BEGIN
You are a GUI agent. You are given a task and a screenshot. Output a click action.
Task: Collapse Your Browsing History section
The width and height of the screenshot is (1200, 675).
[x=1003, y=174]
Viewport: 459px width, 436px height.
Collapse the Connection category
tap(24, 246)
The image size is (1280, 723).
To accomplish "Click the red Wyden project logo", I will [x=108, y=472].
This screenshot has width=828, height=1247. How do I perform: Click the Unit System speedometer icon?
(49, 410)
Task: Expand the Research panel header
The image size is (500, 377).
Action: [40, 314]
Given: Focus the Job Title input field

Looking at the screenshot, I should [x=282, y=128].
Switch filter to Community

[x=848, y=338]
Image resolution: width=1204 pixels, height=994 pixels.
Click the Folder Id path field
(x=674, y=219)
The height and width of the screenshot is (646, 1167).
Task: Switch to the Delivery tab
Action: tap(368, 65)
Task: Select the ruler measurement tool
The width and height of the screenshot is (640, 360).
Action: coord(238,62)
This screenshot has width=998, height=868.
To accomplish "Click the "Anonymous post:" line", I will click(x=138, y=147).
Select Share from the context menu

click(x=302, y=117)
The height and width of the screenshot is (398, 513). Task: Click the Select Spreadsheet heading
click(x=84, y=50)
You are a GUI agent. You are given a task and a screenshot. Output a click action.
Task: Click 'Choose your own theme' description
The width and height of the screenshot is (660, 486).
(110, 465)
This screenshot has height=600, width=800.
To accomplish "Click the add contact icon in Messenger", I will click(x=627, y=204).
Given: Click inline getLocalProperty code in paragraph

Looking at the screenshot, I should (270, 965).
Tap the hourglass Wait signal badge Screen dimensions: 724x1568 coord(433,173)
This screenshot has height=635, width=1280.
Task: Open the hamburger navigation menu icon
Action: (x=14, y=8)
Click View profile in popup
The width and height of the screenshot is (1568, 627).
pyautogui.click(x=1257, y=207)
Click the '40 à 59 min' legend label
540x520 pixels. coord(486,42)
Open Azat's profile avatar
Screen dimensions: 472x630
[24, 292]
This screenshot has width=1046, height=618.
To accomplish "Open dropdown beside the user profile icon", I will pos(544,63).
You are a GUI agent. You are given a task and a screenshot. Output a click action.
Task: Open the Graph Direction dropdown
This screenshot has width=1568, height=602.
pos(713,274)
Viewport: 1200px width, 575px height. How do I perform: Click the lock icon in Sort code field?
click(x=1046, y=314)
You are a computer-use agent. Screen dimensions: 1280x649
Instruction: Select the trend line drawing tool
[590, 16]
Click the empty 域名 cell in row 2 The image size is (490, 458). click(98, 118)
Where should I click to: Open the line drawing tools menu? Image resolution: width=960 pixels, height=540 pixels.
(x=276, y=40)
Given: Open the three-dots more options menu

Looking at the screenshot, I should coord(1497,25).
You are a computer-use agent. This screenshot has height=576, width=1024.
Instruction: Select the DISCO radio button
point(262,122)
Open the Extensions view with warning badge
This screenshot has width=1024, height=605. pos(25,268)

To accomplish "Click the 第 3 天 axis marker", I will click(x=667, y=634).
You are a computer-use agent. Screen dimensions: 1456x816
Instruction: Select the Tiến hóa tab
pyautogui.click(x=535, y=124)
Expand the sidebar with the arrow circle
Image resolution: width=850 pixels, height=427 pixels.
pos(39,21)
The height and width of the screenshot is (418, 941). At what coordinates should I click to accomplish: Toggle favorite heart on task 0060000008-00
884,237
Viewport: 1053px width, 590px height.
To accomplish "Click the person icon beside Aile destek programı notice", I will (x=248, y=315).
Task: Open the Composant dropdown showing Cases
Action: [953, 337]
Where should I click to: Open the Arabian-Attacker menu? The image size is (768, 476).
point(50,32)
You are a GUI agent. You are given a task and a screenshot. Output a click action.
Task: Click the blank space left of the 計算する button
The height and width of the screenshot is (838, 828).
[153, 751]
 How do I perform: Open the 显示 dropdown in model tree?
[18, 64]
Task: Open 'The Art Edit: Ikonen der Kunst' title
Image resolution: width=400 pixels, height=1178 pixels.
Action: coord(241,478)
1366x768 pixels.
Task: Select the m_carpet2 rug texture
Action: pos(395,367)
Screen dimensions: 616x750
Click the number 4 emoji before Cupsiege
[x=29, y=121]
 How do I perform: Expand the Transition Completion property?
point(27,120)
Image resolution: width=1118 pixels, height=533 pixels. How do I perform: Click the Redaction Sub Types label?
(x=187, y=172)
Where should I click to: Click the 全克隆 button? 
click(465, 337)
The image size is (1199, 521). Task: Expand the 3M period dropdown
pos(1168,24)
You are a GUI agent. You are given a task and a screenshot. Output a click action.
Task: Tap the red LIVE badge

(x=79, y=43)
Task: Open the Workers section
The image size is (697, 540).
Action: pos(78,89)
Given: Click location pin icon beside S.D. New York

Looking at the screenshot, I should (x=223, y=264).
END
Write every record out again exactly.

Answer section
You are a GUI agent. You are given a task and a screenshot. Output a click action.
Task: Collapse Your Browsing History section
The width and height of the screenshot is (1200, 675).
[x=1003, y=174]
Viewport: 459px width, 436px height.
Collapse the Connection category
tap(24, 246)
The image size is (1280, 723).
To accomplish "Click the red Wyden project logo", I will [x=108, y=472].
This screenshot has width=828, height=1247. How do I perform: Click the Unit System speedometer icon?
(49, 410)
Task: Expand the Research panel header
The image size is (500, 377).
Action: [40, 314]
Given: Focus the Job Title input field

Looking at the screenshot, I should [x=282, y=128].
Switch filter to Community

[x=848, y=338]
Image resolution: width=1204 pixels, height=994 pixels.
Click the Folder Id path field
(x=674, y=219)
The height and width of the screenshot is (646, 1167).
Task: Switch to the Delivery tab
Action: tap(368, 65)
Task: Select the ruler measurement tool
The width and height of the screenshot is (640, 360).
Action: coord(238,62)
This screenshot has width=998, height=868.
To accomplish "Click the "Anonymous post:" line", I will click(x=138, y=147).
Select Share from the context menu

click(x=302, y=117)
The height and width of the screenshot is (398, 513). Task: Click the Select Spreadsheet heading
click(x=84, y=50)
You are a GUI agent. You are given a task and a screenshot. Output a click action.
Task: Click 'Choose your own theme' description
The width and height of the screenshot is (660, 486).
(110, 465)
This screenshot has height=600, width=800.
To accomplish "Click the add contact icon in Messenger", I will click(x=627, y=204).
Given: Click inline getLocalProperty code in paragraph

Looking at the screenshot, I should (270, 965).
Tap the hourglass Wait signal badge Screen dimensions: 724x1568 coord(433,173)
This screenshot has height=635, width=1280.
Task: Open the hamburger navigation menu icon
Action: (x=14, y=8)
Click View profile in popup
The width and height of the screenshot is (1568, 627).
pyautogui.click(x=1257, y=207)
Click the '40 à 59 min' legend label
540x520 pixels. coord(486,42)
Open Azat's profile avatar
Screen dimensions: 472x630
[24, 292]
This screenshot has width=1046, height=618.
To accomplish "Open dropdown beside the user profile icon", I will pos(544,63).
You are a GUI agent. You are given a task and a screenshot. Output a click action.
Task: Open the Graph Direction dropdown
This screenshot has width=1568, height=602.
pos(713,274)
Viewport: 1200px width, 575px height. How do I perform: Click the lock icon in Sort code field?
click(x=1046, y=314)
You are a computer-use agent. Screen dimensions: 1280x649
Instruction: Select the trend line drawing tool
[590, 16]
Click the empty 域名 cell in row 2 The image size is (490, 458). click(98, 118)
Where should I click to: Open the line drawing tools menu? Image resolution: width=960 pixels, height=540 pixels.
(x=276, y=40)
Given: Open the three-dots more options menu

Looking at the screenshot, I should coord(1497,25).
You are a computer-use agent. This screenshot has height=576, width=1024.
Instruction: Select the DISCO radio button
point(262,122)
Open the Extensions view with warning badge
This screenshot has width=1024, height=605. pos(25,268)

To accomplish "Click the 第 3 天 axis marker", I will click(x=667, y=634).
You are a computer-use agent. Screen dimensions: 1456x816
Instruction: Select the Tiến hóa tab
pyautogui.click(x=535, y=124)
Expand the sidebar with the arrow circle
Image resolution: width=850 pixels, height=427 pixels.
pos(39,21)
The height and width of the screenshot is (418, 941). At what coordinates should I click to accomplish: Toggle favorite heart on task 0060000008-00
884,237
Viewport: 1053px width, 590px height.
To accomplish "Click the person icon beside Aile destek programı notice", I will (x=248, y=315).
Task: Open the Composant dropdown showing Cases
Action: [953, 337]
Where should I click to: Open the Arabian-Attacker menu? The image size is (768, 476).
point(50,32)
You are a GUI agent. You are given a task and a screenshot. Output a click action.
Task: Click the blank space left of the 計算する button
The height and width of the screenshot is (838, 828).
[153, 751]
 How do I perform: Open the 显示 dropdown in model tree?
[18, 64]
Task: Open 'The Art Edit: Ikonen der Kunst' title
Image resolution: width=400 pixels, height=1178 pixels.
Action: coord(241,478)
1366x768 pixels.
Task: Select the m_carpet2 rug texture
Action: pos(395,367)
Screen dimensions: 616x750
Click the number 4 emoji before Cupsiege
[x=29, y=121]
 How do I perform: Expand the Transition Completion property?
point(27,120)
Image resolution: width=1118 pixels, height=533 pixels. How do I perform: Click the Redaction Sub Types label?
(x=187, y=172)
Where should I click to: Click the 全克隆 button? 
click(465, 337)
The image size is (1199, 521). Task: Expand the 3M period dropdown
pos(1168,24)
You are a GUI agent. You are given a task and a screenshot. Output a click action.
Task: Tap the red LIVE badge

(x=79, y=43)
Task: Open the Workers section
The image size is (697, 540).
Action: pos(78,89)
Given: Click location pin icon beside S.D. New York

Looking at the screenshot, I should (x=223, y=264).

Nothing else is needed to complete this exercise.